É preciso avaliar cuidadosamente pensamentos de morte, discriminando entre ideação suicida passiva, ideias ativas de suicídio, planos e preparação do ato. O próprio ato deve ser pesquisado em detalhes: que meio o paciente usou? Onde realizou a tentativa? Houve preparo anterior? Qual o risco real? Como o paciente obteve acesso aos instrumentos da tentativa? O paciente ainda pensa em se matar? Existem pessoas ou grupos incentivando ou protegendo o paciente das tentativas de suicídio?

Na avaliação do ato, devem ser consideradas as seguintes variáveis: grau de perigo, grau de intencionalidade (de um gesto impulsivo irreflexivo até um longo e cuidadoso planejamento) e grau de violência contra si mesmo. Além disso, é preciso verificar se a tentativa é um ato isolado ou faz parte de uma história de autoagressões recorrentes.

Em seguida, é preciso avaliar a presença de quadro psiquiátrico: o paciente se encontra deprimido? Existe um sentimento de desesperança (fator que eleva exponencialmente o risco de novas tentativas)? O paciente é impulsivo? Apresenta comportamento antissocial? Faz uso abusivo de substâncias psicoativas? Há indícios de sintomas psicóticos (comportamento bizarro, presença de delírios ou alucinações)?

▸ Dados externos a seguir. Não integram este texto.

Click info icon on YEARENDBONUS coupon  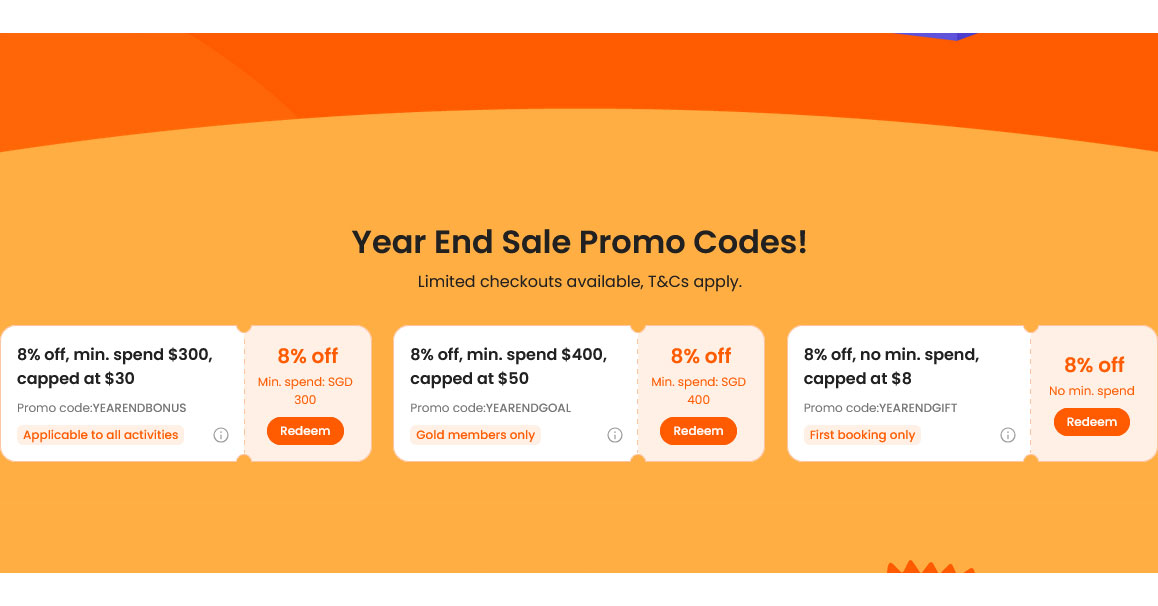(221, 435)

A análise da situação familiar permite identificar fatores que contribuíram para o quadro e avaliar a capacidade e a disponibilidade da família para dar apoio ao paciente. Deve-se pesquisar a presença de conflitos entre os pais ou divórcio recente, transtorno mental ou tentativas de suicídio na família, violência doméstica, abuso sexual, ou relações difíceis do paciente com os parentes.

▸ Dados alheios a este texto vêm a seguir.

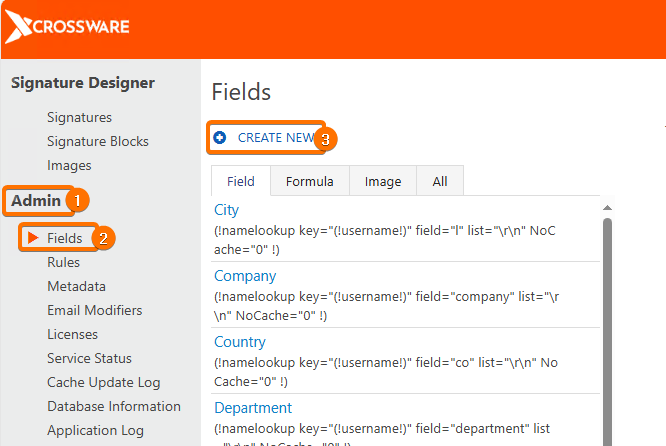Open the City field link
Image resolution: width=666 pixels, height=446 pixels.
[x=227, y=210]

A situação social e ambiental também precisa ser avaliada. O paciente mantém boas relações com seus pares ou vive isolado? Sofre algum tipo de preconceito, discriminação ou bullying? Esteve exposto a alguma situação traumática recente (violência física ou sexual, conflito com a família ou os pares, término de relacionamento amoroso, maus resultados acadêmicos, pressão da escola, punição etc.)? Houve algum suicídio ou tentativa de suicídio no seu ambiente social ou nos meios de comunicação?

A hospitalização deve ser indicada como medida de cuidado se os fatores de risco superarem os de proteção. Consideram-se relevantes nesta avaliação: probabilidade elevada de nova tentativa de suicídio, história de tentativas anteriores, uso de meio violento, ambiente desfavorável (conflitos familiares, violência doméstica, abuso sexual ou falta de condições da família de dar apoio e proteção ao paciente) ou presença de transtorno mental descompensado, principalmente depressão com desesperança ou sintomas psicóticos. A internação breve pode ser utilizada para permitir a organização dos recursos terapêuticos necessários para o acompanhamento do caso.

Idealmente, todos os casos de autoagressão ou tentativa de suicídio devem ser avaliados por profissionais de saúde mental e encaminhados a acompanhamento psicoterápico individual e familiar. Na impossibilidade de um atendimento ideal, medidas apropriadas devem ser buscadas de maneira transdisciplinar, considerando o ato autoagressivo como parte de um contexto individual e sistêmico mais amplo, requerendo, portanto, múltiplas abordagens para sua resolução.

 

CONSIDERAÇÕES FINAIS

Os atos de autoagressão e as tentativas de suicídio ocorrem frequentemente na adolescência, a ponto de constituírem uma das principais causas de mortalidade na juventude no Brasil e no mundo. É fundamental que o pediatra esteja habilitado a abordar tais casos, que já se fazem presentes em ambulatórios, consultórios e emergências pediátricos.

O conhecimento dos aspectos epidemiológicos e clínicos do comportamento suicida na juventude permite desenvolver um método de abordagem de tais problemas, minimizando as consequências graves na vida das crianças, dos adolescentes e de suas famílias.